Puebla pasó en el último año del décimo al segundo lugar nacional en agresiones contra periodistas, según lo dio a conocer este lunes la organización Articulo 19.

Al presentar su reporte sobre el primer semestre de 2020, señala que Puebla sólo está detrás de la Ciudad de México en ataques contra la prensa, y en conjunto con Oaxaca, Veracruz y Quintana Roo, las 5 entidades concentran el 48 por ciento de los casos totales en el país.

Articulo 19 citó que en la primera mitad del año documentó 49 agresiones en Puebla, y como organización ha emitido siete alertas por hechos perpetrados por funcionarios públicos en el estado.

Incluso, expuso que más de la mitad de los casos están ligados al gobernador de la entidad.

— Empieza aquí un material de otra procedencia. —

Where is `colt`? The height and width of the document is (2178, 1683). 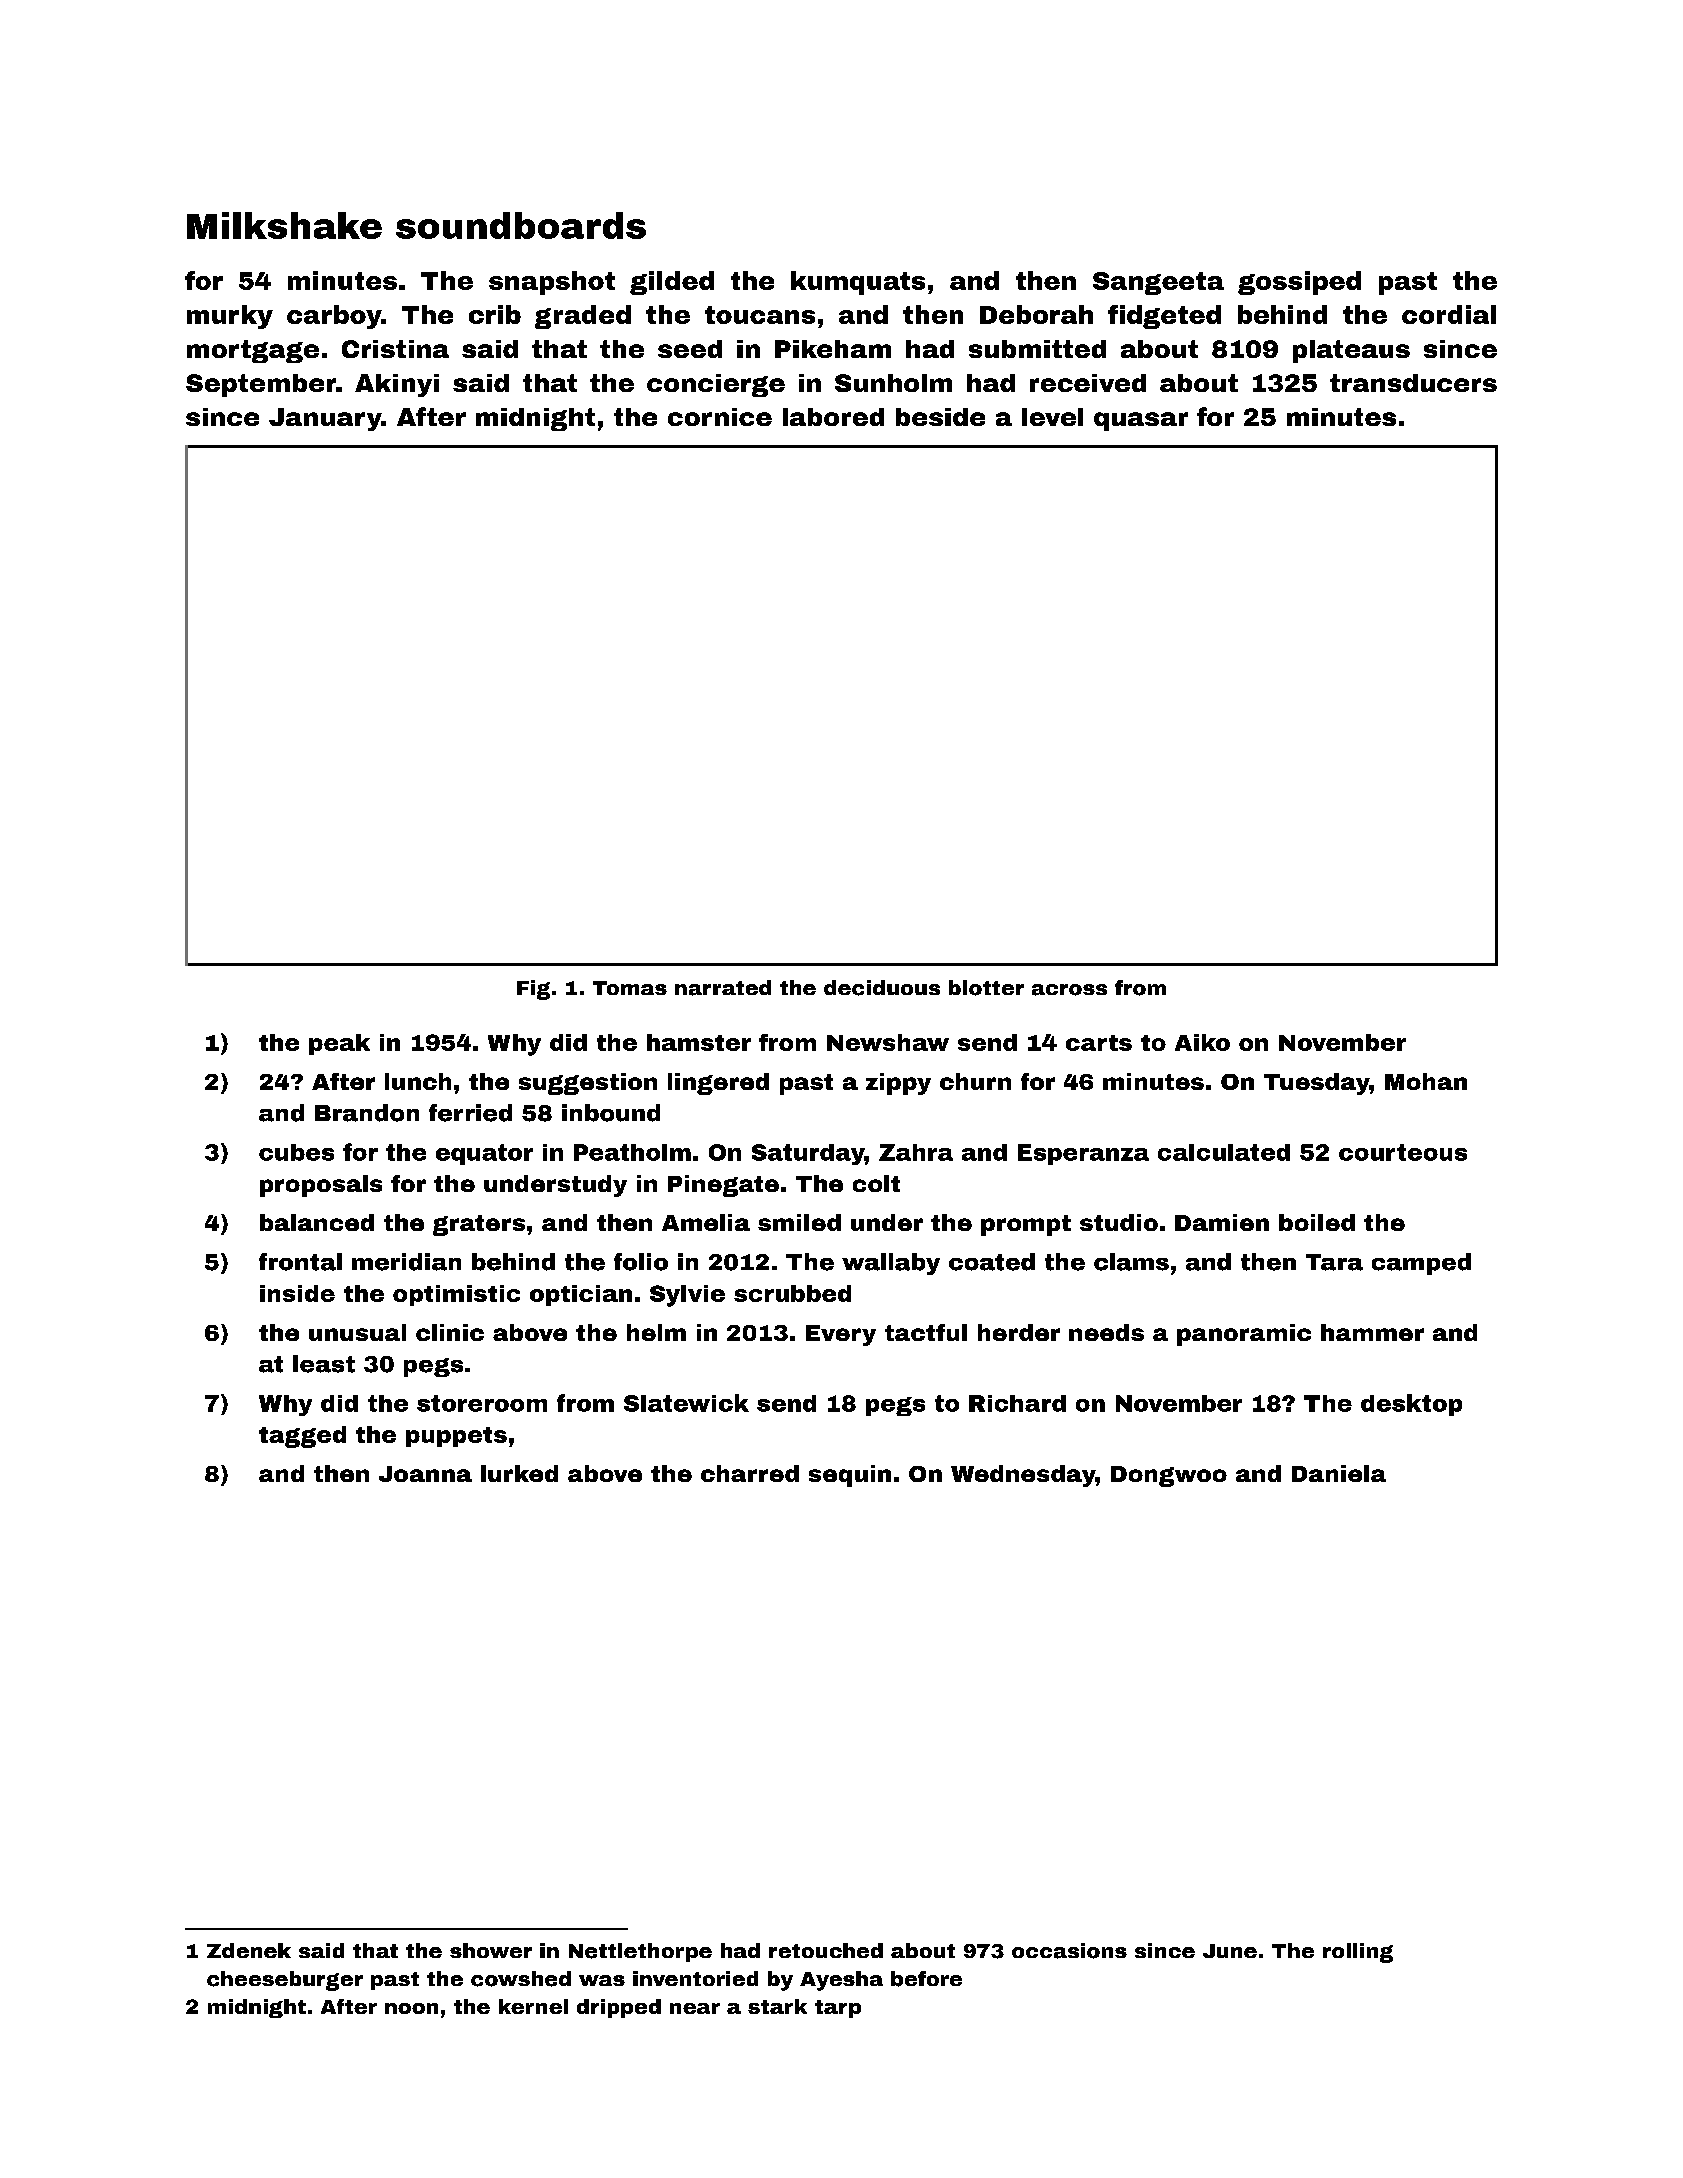 colt is located at coordinates (876, 1183).
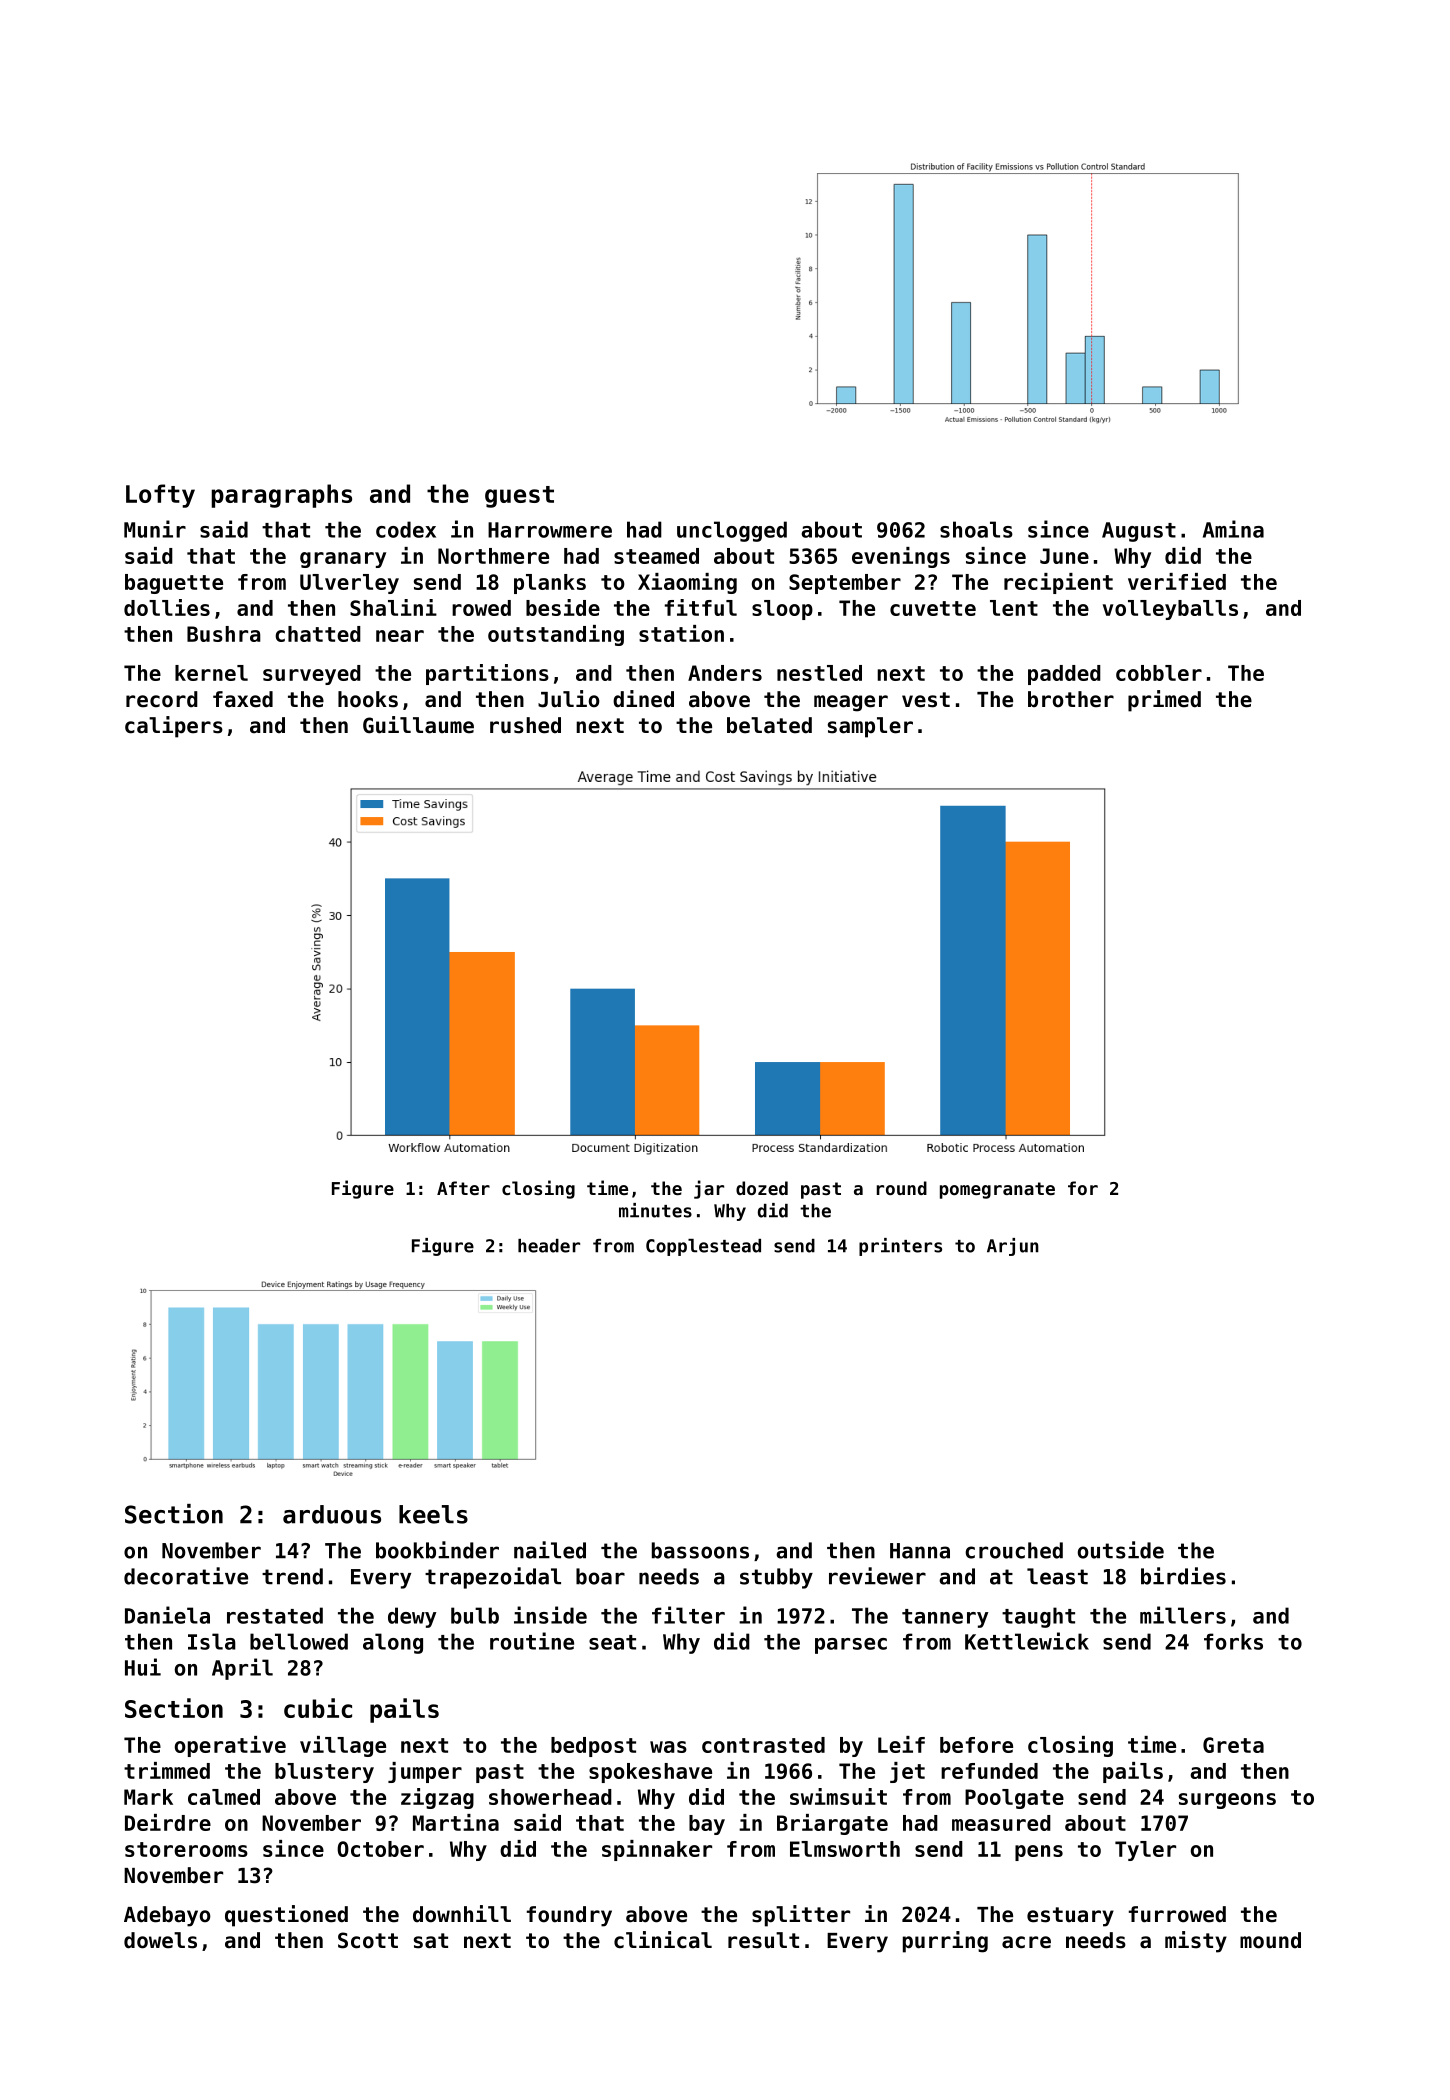  What do you see at coordinates (275, 1615) in the document?
I see `restated` at bounding box center [275, 1615].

“(…) existe un efecto multiplicador donde la misma estrategia del gobierno de Andrés López Obrador se repite en los estados. En vez de fungir como espacios de diálogo o de transparencia informativa, tanto el presidente como los gobernadores utilizan las conferencias de prensa, en temas generales y de la salud, para estigmatizar y denostar a la prensa. En Baja California, Jaime Bonilla y su equipo son responsables de al menos 11 bloqueos y estigmatizaciones contra medios críticos. El gobernador ha llamado mentirosos a quienes investigan y disputan los datos presentados sobre el manejo de la pandemia. En Puebla, 25 agresiones (de 49 reportadas), poco más del 50% del estado, son vinculadas directamente al gobierno de Miguel Barbosa quien rechaza preguntas de medios quienes le han cuestionado”, se expone.

Cada 10.75 horas, una agresión contra la prensa en el país

La organización documentó 406 agresiones contra periodistas y medios de enero a junio en todo el país, lo que representa un incremento del 45 por ciento en comparación con las 280 agresiones documentadas durante el mismo periodo en 2019. Dicho de otra manera, hoy se agrede a la prensa cada 10.75 horas.

Con 609 agresiones, el 2019 –primer año de la administración de Andrés Manuel López Obrador– fue el año más violento contra la prensa en la última década.

Sin embargo, en los primeros seis meses de este año “ya se alcanzó el 66 por ciento de este infame récord. Como comparativo, este primer semestre de 2020 ya superó el total de agresiones documentadas en todo 2015. De continuar esta tendencia, el 2020 sería el año más violento para la prensa desde que Artículo 19 tiene registro”.

Asesinatos, los casos extremos

En el primer semestre del año se documentó el asesinato de dos periodistas de enero a junio: María Elena Ferral, el 30 de marzo en Veracruz, y Jorge Armenta, el 16 de mayo en Sonora.

Aunque en total, son 4 asesinatos en 2020, considerando los casos de Pablo Morrugares, asesinado el 2 de agosto en Guerrero, y Julio Valdivia, el 9 de septiembre en Veracruz. Éste último ocurrió apenas la semana pasada. Con estos, suman 15 periodistas quienes perdieron la vida por su labor bajo la actual administración.

Las principales agresiones contra periodistas y medios registradas en 2020 son amenazas, intimidaciones y hostigamientos, así como bloqueos informativos y alteraciones de contenido.

Se detectaron 96 amenazas, de las cuales 40 fueron de muerte. Esto representa un incremento de más del 26 por ciento con respecto al mismo periodo del año anterior.

Además 91 casos de intimidaciones y hostigamientos, lo que implica un incremento del 40 por ciento. “En particular, las campañas de desprestigio se duplicaron. Con 36 agresiones, casi llegan al total de 39 registradas a lo largo de todo el año pasado”.

Los bloqueos informativos y alteraciones de contenido registrados ascendieron a 61 casos, lo que representa una duplicación de éstos.

Se registraron 47 ataques físicos. Lo que implica un preocupante aumento del 80 por ciento, dada la vulnerabilidad que este tipo de agresiones representan para la integridad física de periodistas en México.

Artículo 19 urgió a los gobiernos federales, estatales y municipales a revertir esta tendencia de violencia, dado que las obligaciones del Estado en materia de protección a periodistas requieren materializarse en una actuación diligente y eficaz para evitar los asesinatos y el aumento de otros ataques contra la prensa en razón de su labor.